What does this mean for employees?

It is a somewhat frightening parallel to the decline of traditional industry.  People have talked at length about the need for core sectors to evolve or face becoming irrelevant. Now this adaptiveness has come down to a more personal level than ever before.  If we can’t learn to ‘keep learning’ we run the risk of becoming outdated as purposeful human beings.

Perhaps as some form of consolation for us mere mortals, the World Economic Forum has published a study that sets out the skill sets people will need, to be fully equipped for this future world of work.

In summary, we need to have a strong EQ and a good IQ. In other words we need to ‘play nicely’ with other people and whether we are old dogs or not, keep learning new tricks.

What does this mean for employers and the HR function?

We have to stop recruiting people solely for what they know today.

We have to stop hiring the ‘hotshot’ and pinning all our hopes on them. And we have to start looking at ways of binding together the teams we already have, so they achieve more together. As Margaret Heffernan, author of Wilfull Blindness put it: “We have spent time evaluating the bricks when the mortar really counts.”

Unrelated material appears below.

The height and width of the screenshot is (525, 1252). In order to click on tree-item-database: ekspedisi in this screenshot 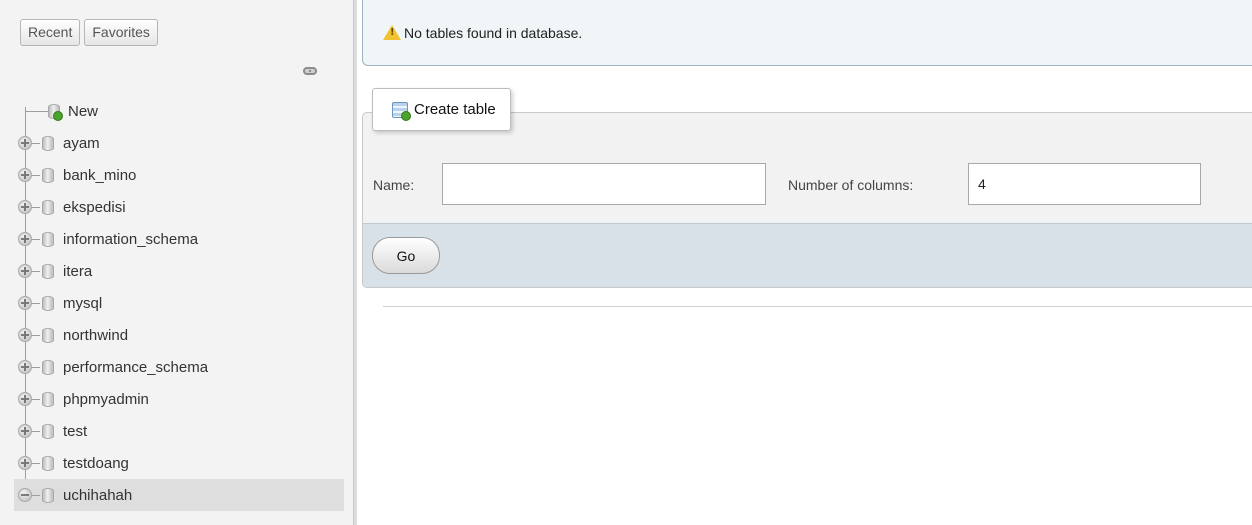, I will do `click(179, 207)`.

The sharing economy got there before us on that one. Connectivity combined with collaboration is already showing us how scarce resources can be used more efficiently for the benefit of greater numbers of people.

HR teams need to play a key role in unlocking this kind of increased value within companies. Purposeful, social collaboration is suddenly an important source of competitive advantage.

We also need to crack the challenge of teaching concepts that are really difficult to convey: non-routine analytical and non-routine interpersonal skills.  These are the things that mark us out as human. But of late, we have moved many people to learn standardized skills in favour of consistency and perfection, because this is what our customers expect.

But perhaps therein lies the ‘real’ good news. Instead of work turning people in to robots, maybe the use of robots can free people up, to make companies work in more human ways.